Cross-cut (cross-cut-modules/) — shared concerns: budget accounting, LLM clients, persistence helpers, and utilities. Anything that two or more business modules would otherwise duplicate belongs here.

Translation (business_modules/translation/) — on-demand translation of the report narrative when the UI language differs from the source language. Called per-request from the UI.

Domain dashboards — Education, Municipalities, and Naftali each have their own module under business_modules/ with their own data and ingestion paths.

HTTP surface — Fastify in app.js wires routes to the relevant modules. OpenAPI is the contract; see API reference. Swagger UI is mounted at /api/swagger.

Frontend (client/) — React + Vite SPA. Tabs for Report, Submissions, Education, Municipalities, Naftali. A Docs panel (in-app) reads /api/docs/index and /api/docs/page/:slug to render this same product documentation inside the app.

Examples

Data flow, high level

source adapters ──▶ dated markdown exports ──▶ SQLite evidence ──▶
──▶ signals JSON ──▶ assessment report ──▶ API + UI

Each arrow crosses a file boundary. Each stage is restartable from the last artifact on disk.

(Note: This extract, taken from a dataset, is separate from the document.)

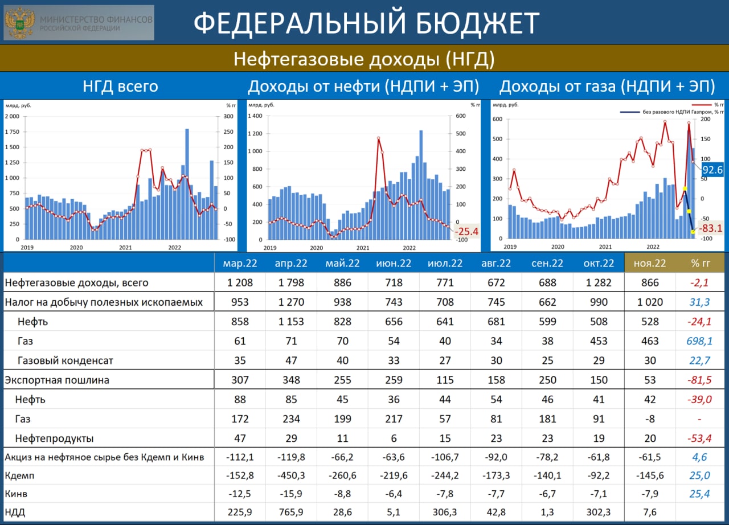This screenshot has height=525, width=729.
Task: Select "Доходы от газа (НДПИ + ЭП)" heading
Action: pos(607,87)
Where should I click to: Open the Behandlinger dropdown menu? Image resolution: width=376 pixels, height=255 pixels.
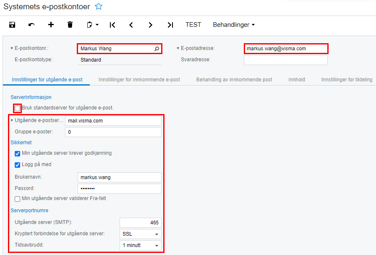point(234,25)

Where a change usually belongs

  • "I want to ingest a new news source." → add an adapter under business_modules/news-sites/ and teach the homefront extractor about it. Don't touch analysis code.
  • "I want to add a new signal type." → update the extraction prompt, the validator, and the scoring weight table in business_modules/resilience/. See Signal taxonomy.
  • "I want a new tab in the UI." → add a component under client/src/components/, wire it into MainApp.jsx, and expose the data it needs via a new API route. Don't duplicate analysis logic in the client.
  • "I want to rotate an API key." → update the runtime env and restart the server. No rebuilds needed unless it was a VITE_* value (then rebuild client/dist).

Operational boundaries

  • Stateless API. Every request is self-contained; the server doesn't hold per-user session state.
  • Stateful pipeline. The pipeline writes dated artifacts to disk. That's the state.
  • No shared writers on SQLite. One server per database file.

Troubleshooting

  • Reports stop updating
    • Check: ingestion sources, background job exit codes, API keys, and budget caps.
    • Fix: verify environment variables and inspect server logs for upstream failures. Start with Observability.
  • A change to the UI surfaces analysis differently but the numbers are the same
    • Check: is the code in client/ reshaping data, or is an analysis module changing values?
    • Fix: keep analysis in business_modules/resilience/; keep presentation in client/. Data mutations in the UI are a code smell.
  • Docs panel doesn't show a page that exists on disk
    • Check: the page's frontmatter (especially intent and gated) against the in-app panel's user-guide filter.
    • Fix: fix frontmatter, or confirm the page appears on full docs.

See Module map for the "where do I add code?" view, and Storage model for persistence specifics.